Researchers publishing in eLife investigated BMP — bis(monoacylglycerol)phosphate — a lipid molecule normally found inside lysosomes, the cellular structures that break down and recycle damaged proteins and other waste. BMP plays a role in forming small membrane vesicles inside lysosomes, which can be expelled from the cell as extracellular vesicles (EVs) and eventually reach the urine.
In Parkinson’s patients carrying mutations in LRRK2 or GCase — two genes linked to elevated Parkinson’s risk — urinary BMP levels are significantly elevated. The researchers wanted to understand why. Their conclusion: when LRRK2 or GCase (glucocerebrosidase, an enzyme that breaks down fats in lysosomes) malfunction, BMP accumulates inside lysosomes, and more BMP-enriched vesicles are expelled from cells. Those vesicles ultimately appear in urine at abnormally high concentrations.

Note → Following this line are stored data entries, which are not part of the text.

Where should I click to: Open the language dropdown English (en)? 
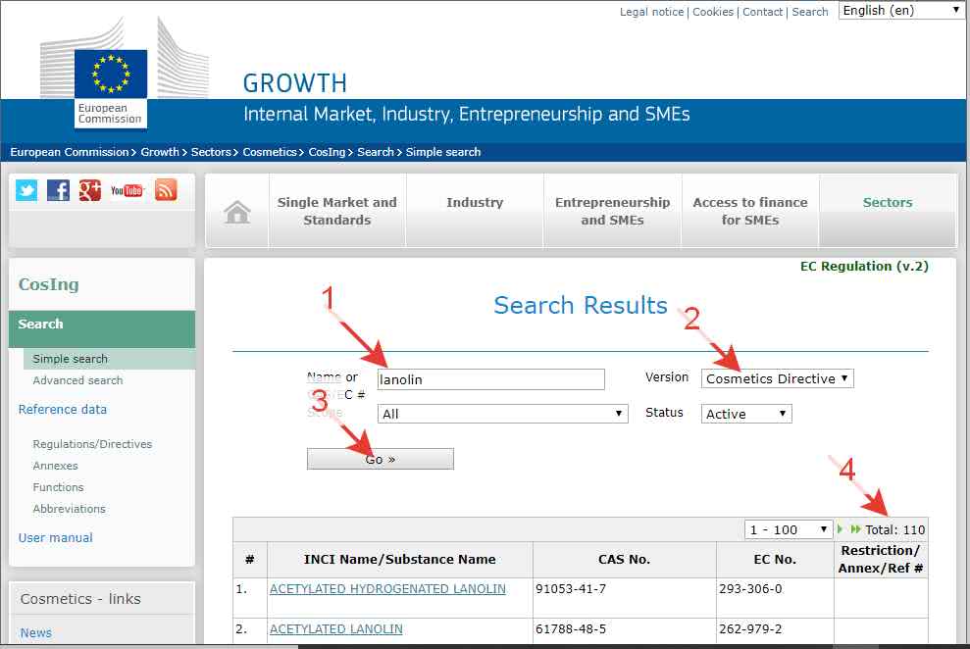point(901,11)
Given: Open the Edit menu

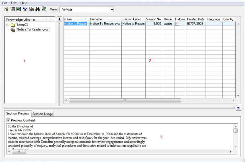Looking at the screenshot, I should pyautogui.click(x=14, y=3).
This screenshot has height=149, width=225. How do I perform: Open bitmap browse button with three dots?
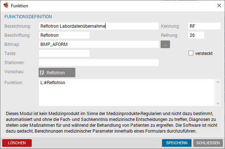coord(165,44)
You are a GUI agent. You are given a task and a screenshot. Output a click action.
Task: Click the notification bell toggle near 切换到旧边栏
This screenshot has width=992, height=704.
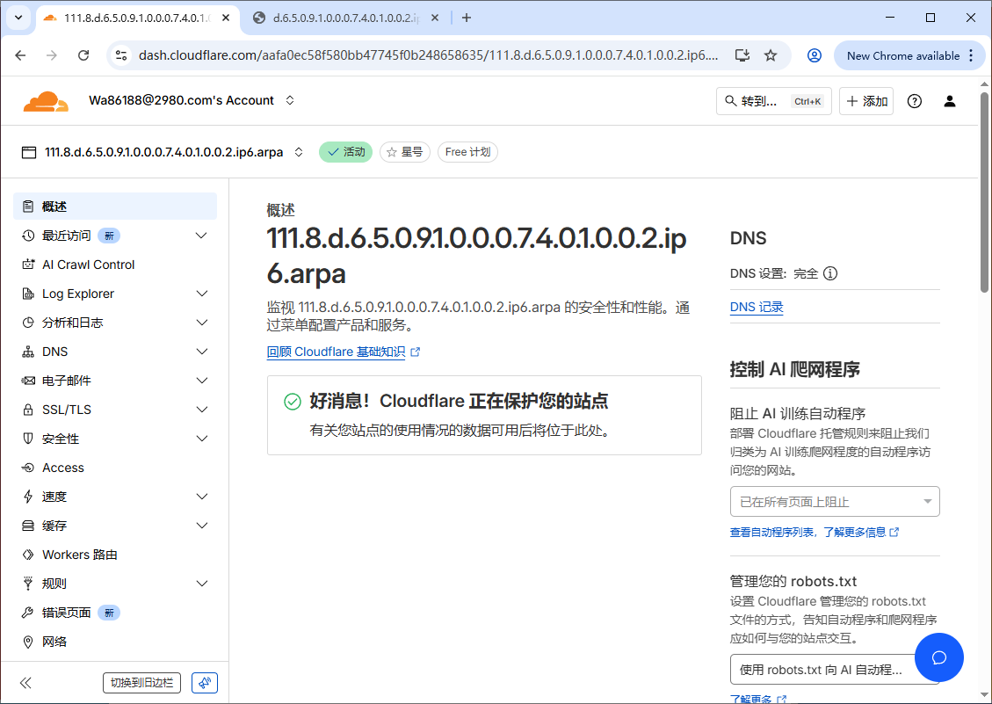204,682
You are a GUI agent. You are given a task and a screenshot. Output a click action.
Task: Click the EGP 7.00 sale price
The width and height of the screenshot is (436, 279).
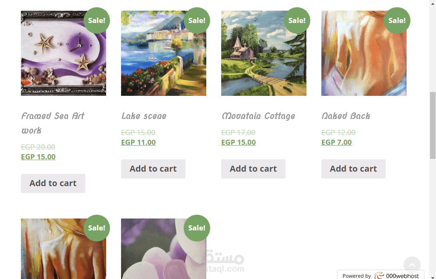[336, 142]
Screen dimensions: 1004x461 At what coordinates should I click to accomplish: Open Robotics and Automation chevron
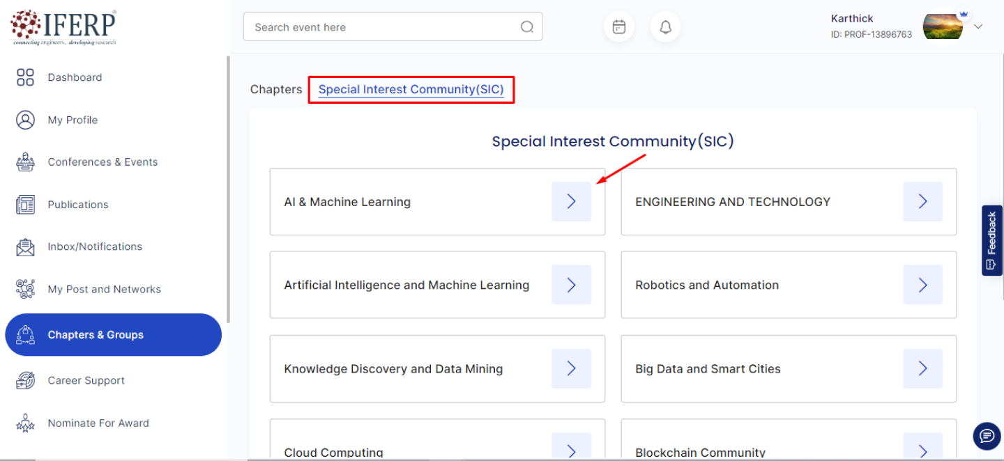coord(922,285)
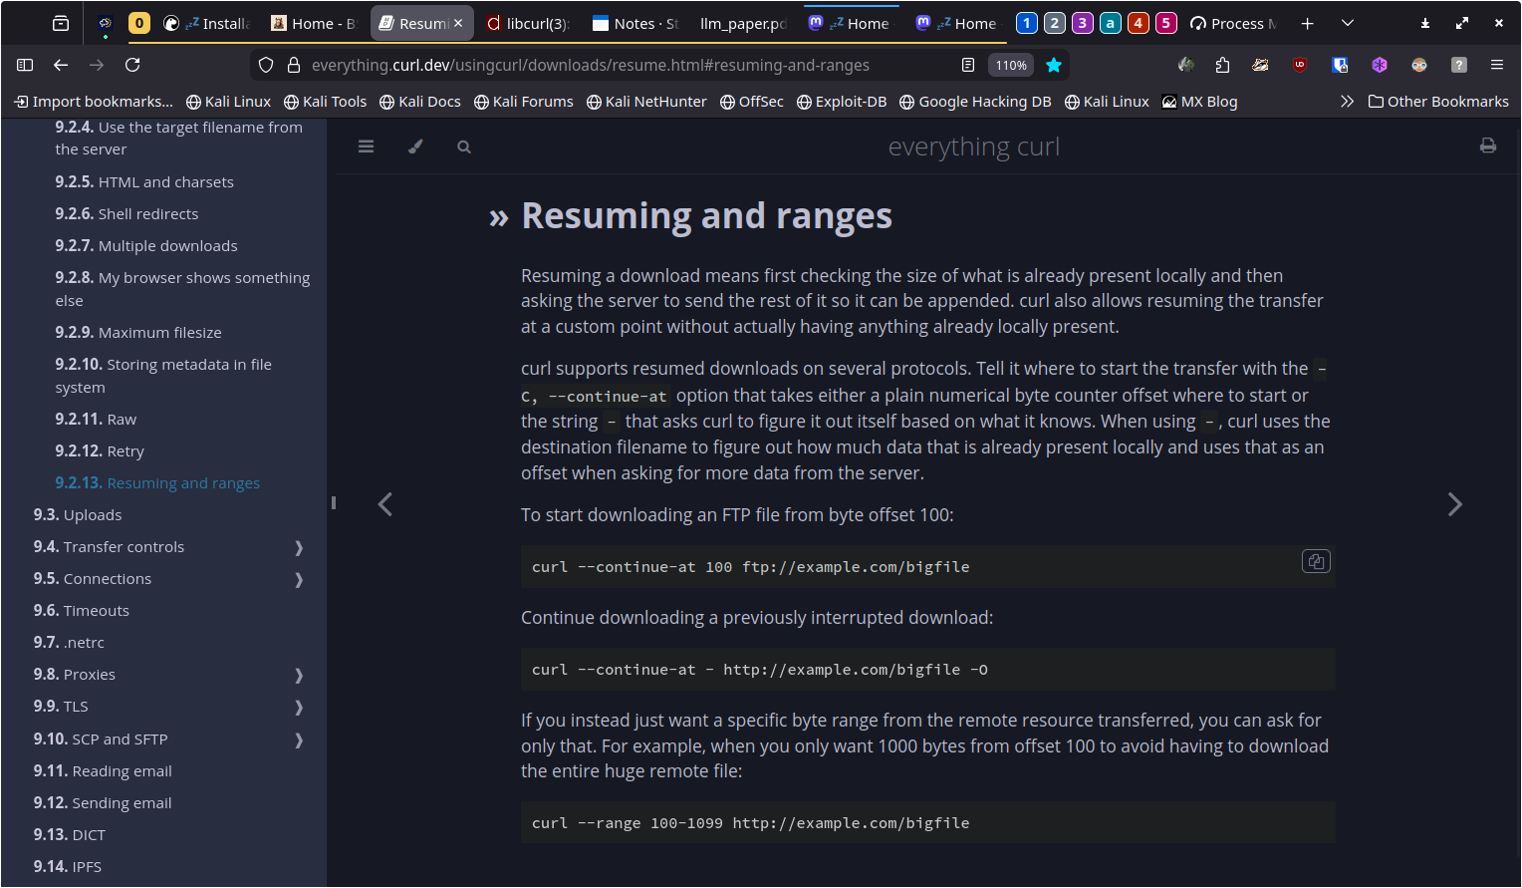Screen dimensions: 1522x888
Task: Go to previous chapter arrow
Action: (385, 504)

A lysosomal problem at the heart of Parkinson’s
This matters because lysosomal dysfunction is one of the earliest and most consistent features of Parkinson’s — observable not just in brain cells, but throughout the body. Both LRRK2 and GCase are involved in maintaining lysosomal function. Mutations in either gene disrupt that maintenance, leading to the accumulation of cellular waste including alpha-synuclein, the protein that forms the toxic clumps characteristic of Parkinson’s disease.
The new finding — that disrupted lysosomal function translates into increased BMP secretion via extracellular vesicles — offers something tangible: a measurable signal in a body fluid that is easy to collect. That is valuable for diagnosis, but potentially also for tracking treatment response. If a therapy restores lysosomal function, urinary BMP should, in theory, decrease.
Not yet a clinical test
The study establishes that elevated urinary BMP correlates with LRRK2- and GCase-associated Parkinson’s, but it is not yet a validated biomarker ready for clinical use. Questions remain about specificity — does BMP also rise in other lysosomal storage disorders? — and about how early in the disease course the signal becomes detectable. Parkinson’s is characterized by a long presymptomatic phase, and early biomarkers are scarce. If urinary BMP turns out to be among the first measurable signals, it could enable earlier diagnosis and earlier intervention — at a stage when the brain has lost far fewer cells.